The lyre is also useful with respect to building. Once a week, its strings can be strummed so as to produce chords that magically construct buildings, mines, tunnels, ditches, etc. The effect produced in 30 minutes of playing is equal to the work of 100 humans laboring for 3 days. Each hour after the first, a character playing the lyre must make a DC 18 Perform (string instruments) check. If it fails, she must stop and cannot play the lyre again for this purpose until a week has passed.

Quote:
You're Lyre of Building won't avoid bottlenecks, it is a massive bottleneck that the Egyption's never had to deal with.

Bottlenecks at a construction site occur when one portion of the work force is waiting on another part to finish its work before the first part's work can proceed. E.g., stone-cutters fall behind, so stone-raisers are left idle, waiting on the stone-cutters to dress more stones before they can raise them into final position. Or they have both gotten ahead of the quarriers. Whatever.

You implied that your criticism applies to the solo lyrist (because you suggest that using a dozen lyrists might solve the problem), but if we're considering a solo lyrist, I'm not really clear about who ends up waiting on the lyrist to do something and when.

I do agree, however, that if you are contemplating a project using special materials imported over a large distance, you will have to consider how you obtain those materials and likely make some special provisions for doing so, outside of the basic lyre stuff I have here, similar to what I say in note [3].

This isn't relevant to my numbers for the Great Pyramid because the granite that you note was transported over a great distance was used in a ratio of about 1:1000 compared to local limestone. It's just a specialty material used for the interior chambers and such, very minor compared to the overall pyramid.

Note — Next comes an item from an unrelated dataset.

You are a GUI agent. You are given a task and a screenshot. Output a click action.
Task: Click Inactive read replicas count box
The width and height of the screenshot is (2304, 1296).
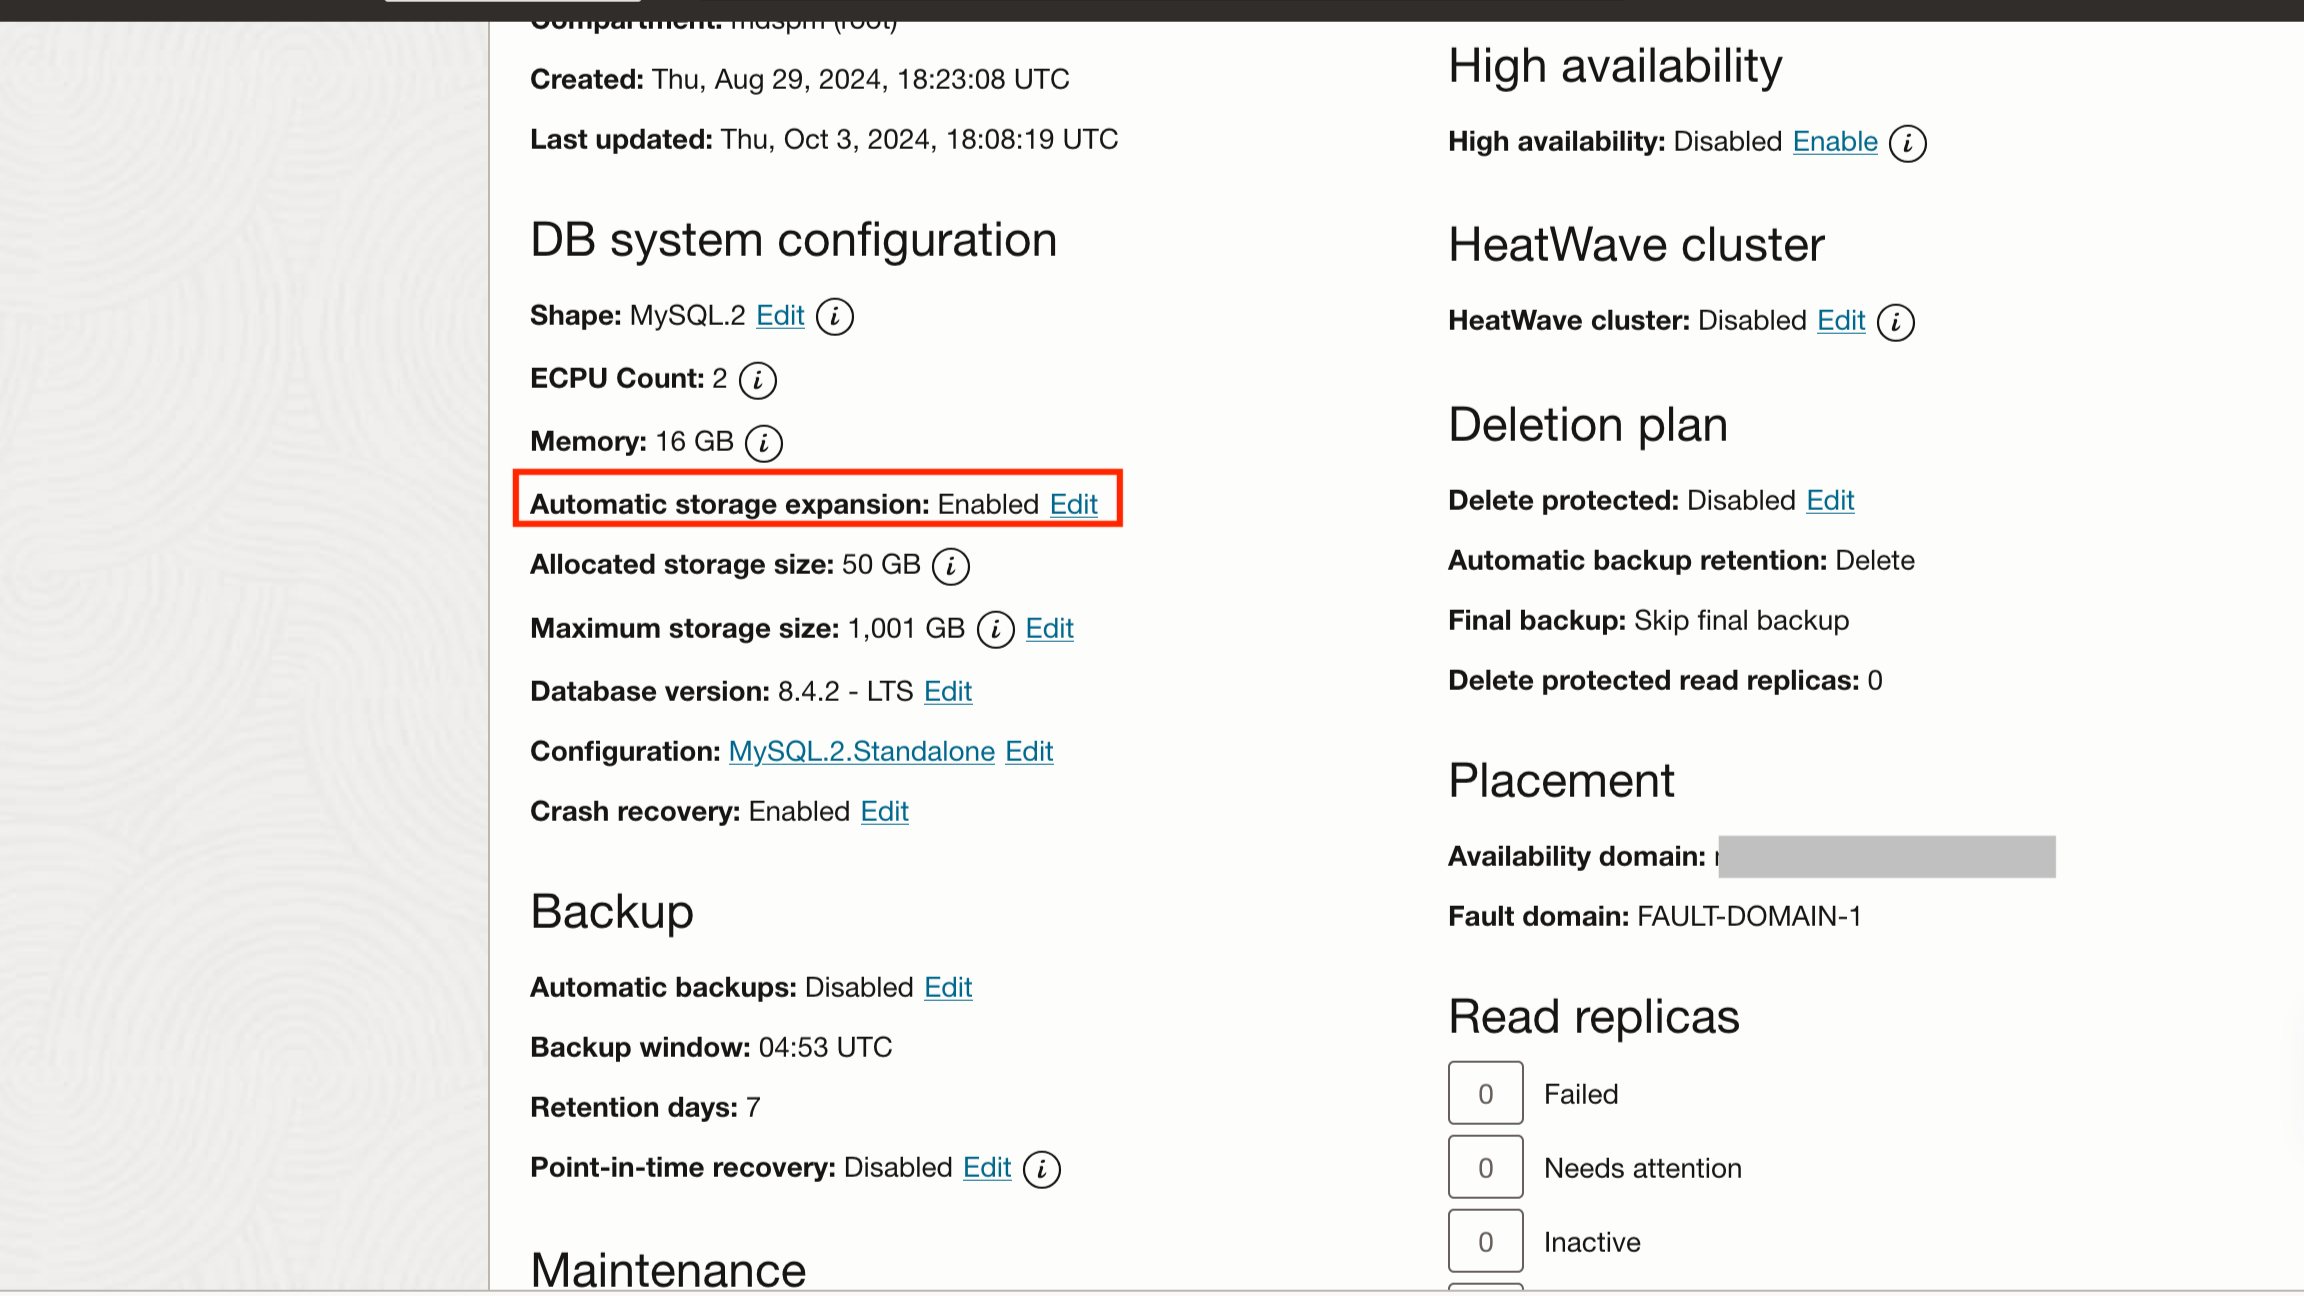pyautogui.click(x=1485, y=1241)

As such it's below the radar of my numbers, which aren't accurate to 0.1% and don't claim to be (if you're guessing I estimated ancient Egyptian productivity to within 0.1% or even 1%, go read section 6 of my OP and then guess again).

If a character were to embark on this in a game world they'd have to find a way to cover .1% stuff like this, but it's not going to double my bard's lyre time or anything so I'm comfortable neglecting it.

Ending with:

a) My note [3] in the OP is about building materials.
b) It's cool to read about magic-ape-based or kineticist-based alternatives to improve the specific logistics of material supply.
c) As noted under section 6 in my OP, I considered bottlenecks as a factor, and decided not to use it. Still, as above, I think that if I did use it it would cut in favor of the lyre and not against.


deuxhero wrote:
In 3.5 Lesser Restoration's curing fatigue (which you get if you don't sleep) explicitly removed the need to sleep (some clerics in a module have devoted their second level spell slot to this so they can remain awake for a ritual). If this is the same in PF (no reason it shouldn't be) you don't even need the bard to be a lich if they are good enough to keep playing while fatigued for a bit.

Yeah, it doesn't have to be a lyre-obsessed lich specifically. :)

Just thinking of a regular bard, I figure he won't really want to play a lyre 24/7 whether or not he's getting restoration shots to keep his body going, at least not if it's just work for hire. 16 hours at a time might be a conservative cutoff - a really motivated bard probably could do better and thus build faster, especially with magical help - but I don't mind being conservative.

It's certainly not a hard ceiling though, and the lich is only one example of a creature that might max out the lyre.